Hoy es el día mundial de la Lucha contra la Depresión y el aumento del malestar dispara la prescripción de antidepresivos en España

El uso de antidepresivos en España ha crecido de forma significativa debido a la falta de acceso rápido a psicólogos y al aumento de problemas de salud mental. Las consultas primarias se han duplicado y las recetas de antidepresivos se han multiplicado por cinco en la última década.

El déficit de psicólogos y el aumento del malestar disparan la prescripción de antidepresivos en España

El uso de antidepresivos en España, especialmente en Cataluña, ha experimentado un crecimiento significativo en la última década, impulsado por el incremento de malestar emocional y la histórica escasez de psicoterapeutas en el sistema de salud pública. Según un análisis basado en una amplia base de datos poblacional impulsada por el Hospital Clínic-Idibaps, las consultas de salud mental en atención primaria se duplicaron entre 2010 y 2019, mientras que las prescripciones de antidepresivos se multiplicaron por cinco en el mismo periodo. La falta de acceso rápido a especialistas, con esperas medias de más de dos meses para acudir a un psicólogo o psiquiatra, agrava esta situación.

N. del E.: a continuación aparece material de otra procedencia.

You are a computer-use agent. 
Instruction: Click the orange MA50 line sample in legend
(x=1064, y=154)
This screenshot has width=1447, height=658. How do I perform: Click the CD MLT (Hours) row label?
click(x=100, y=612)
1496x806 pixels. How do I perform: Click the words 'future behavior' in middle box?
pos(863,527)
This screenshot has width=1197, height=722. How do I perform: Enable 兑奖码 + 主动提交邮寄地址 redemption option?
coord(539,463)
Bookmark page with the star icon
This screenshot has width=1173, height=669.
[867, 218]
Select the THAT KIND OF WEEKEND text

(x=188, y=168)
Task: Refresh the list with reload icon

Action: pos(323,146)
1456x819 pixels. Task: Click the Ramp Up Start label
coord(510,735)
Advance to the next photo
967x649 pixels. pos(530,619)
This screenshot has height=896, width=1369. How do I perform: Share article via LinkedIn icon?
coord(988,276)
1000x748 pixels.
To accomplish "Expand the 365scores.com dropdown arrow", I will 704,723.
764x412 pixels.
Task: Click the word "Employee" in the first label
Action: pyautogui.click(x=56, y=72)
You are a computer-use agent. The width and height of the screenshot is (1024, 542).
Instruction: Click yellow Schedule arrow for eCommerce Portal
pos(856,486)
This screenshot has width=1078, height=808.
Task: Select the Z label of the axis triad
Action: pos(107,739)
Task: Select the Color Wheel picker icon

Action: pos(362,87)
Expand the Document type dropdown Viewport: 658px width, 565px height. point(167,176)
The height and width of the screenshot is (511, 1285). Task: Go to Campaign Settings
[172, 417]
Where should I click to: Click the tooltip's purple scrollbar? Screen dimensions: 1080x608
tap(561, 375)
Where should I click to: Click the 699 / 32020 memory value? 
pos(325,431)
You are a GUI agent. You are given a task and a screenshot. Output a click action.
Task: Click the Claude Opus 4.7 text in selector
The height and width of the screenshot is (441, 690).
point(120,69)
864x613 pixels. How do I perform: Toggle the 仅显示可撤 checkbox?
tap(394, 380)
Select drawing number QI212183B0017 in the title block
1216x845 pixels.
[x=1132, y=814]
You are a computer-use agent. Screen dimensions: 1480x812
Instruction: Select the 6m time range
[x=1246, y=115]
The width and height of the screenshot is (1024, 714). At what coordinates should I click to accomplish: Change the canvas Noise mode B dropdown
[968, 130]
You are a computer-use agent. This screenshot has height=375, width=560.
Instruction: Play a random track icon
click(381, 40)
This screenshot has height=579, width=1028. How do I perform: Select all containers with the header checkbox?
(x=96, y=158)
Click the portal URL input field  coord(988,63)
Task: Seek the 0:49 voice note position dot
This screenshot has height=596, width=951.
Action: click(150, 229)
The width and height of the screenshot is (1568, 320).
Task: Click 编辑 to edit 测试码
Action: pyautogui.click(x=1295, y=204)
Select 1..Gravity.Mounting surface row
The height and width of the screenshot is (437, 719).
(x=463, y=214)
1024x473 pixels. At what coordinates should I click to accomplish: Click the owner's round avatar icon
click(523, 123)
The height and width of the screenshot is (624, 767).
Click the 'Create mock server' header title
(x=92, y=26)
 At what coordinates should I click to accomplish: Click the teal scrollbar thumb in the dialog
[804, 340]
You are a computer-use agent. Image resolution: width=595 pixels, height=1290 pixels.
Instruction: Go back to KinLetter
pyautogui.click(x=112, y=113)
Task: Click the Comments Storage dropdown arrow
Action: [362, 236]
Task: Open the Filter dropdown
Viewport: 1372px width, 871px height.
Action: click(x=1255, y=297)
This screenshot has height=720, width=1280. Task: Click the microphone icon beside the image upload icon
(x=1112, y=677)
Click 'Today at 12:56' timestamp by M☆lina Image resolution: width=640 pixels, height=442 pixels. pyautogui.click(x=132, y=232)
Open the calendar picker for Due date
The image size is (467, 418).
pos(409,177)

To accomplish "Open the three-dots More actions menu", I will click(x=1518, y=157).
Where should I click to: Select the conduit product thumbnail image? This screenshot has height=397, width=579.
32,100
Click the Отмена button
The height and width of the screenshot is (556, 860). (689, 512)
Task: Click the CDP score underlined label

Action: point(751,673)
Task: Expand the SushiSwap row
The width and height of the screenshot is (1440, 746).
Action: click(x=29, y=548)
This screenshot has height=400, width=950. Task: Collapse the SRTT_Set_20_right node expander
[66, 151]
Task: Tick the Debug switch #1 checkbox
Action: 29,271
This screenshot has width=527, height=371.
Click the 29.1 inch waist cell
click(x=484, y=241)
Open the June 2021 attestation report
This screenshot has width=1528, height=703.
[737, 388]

Expertos señalan que parte de este crecimiento responde al aumento de problemas de salud mental en la población general, con los trastornos de ansiedad y depresivos como los más prevalentes. En 2023 se registraron casi 356 casos de trastornos mentales y de comportamiento por cada 1.000 habitantes, un incremento notable respecto a años previos. Las incapacidades laborales debido a problemas psiquiátricos también han crecido, con un aumento del 70 % en los últimos cinco años en Cataluña.

El déficit de psicólogos clínicos en el sistema público es una de las causas estructurales del crecimiento del uso de fármacos. Con alrededor de 3.500 profesionales con especialidad sanitaria en el SNS —una ratio muy inferior a la media europea— las plazas ofertadas en los últimos años no compensan las necesidades reales, según los datos del sector sanitario. Organizaciones profesionales estiman que serían necesarias al menos 400 nuevas plazas anuales para mitigar el déficit actual.

Ante la falta de recursos para ofrecer terapia psicológica en tiempos adecuados, la atención primaria opta por tratamientos farmacológicos que, aunque indicados clínicamente, no sustituyen un abordaje integral de la salud mental. Los especialistas sostienen que aumentar la disponibilidad de atención psicológica especializada permitiría una gestión más adecuada de los casos menos graves y reduciría la dependencia de la medicación como única respuesta accesible en el sistema público.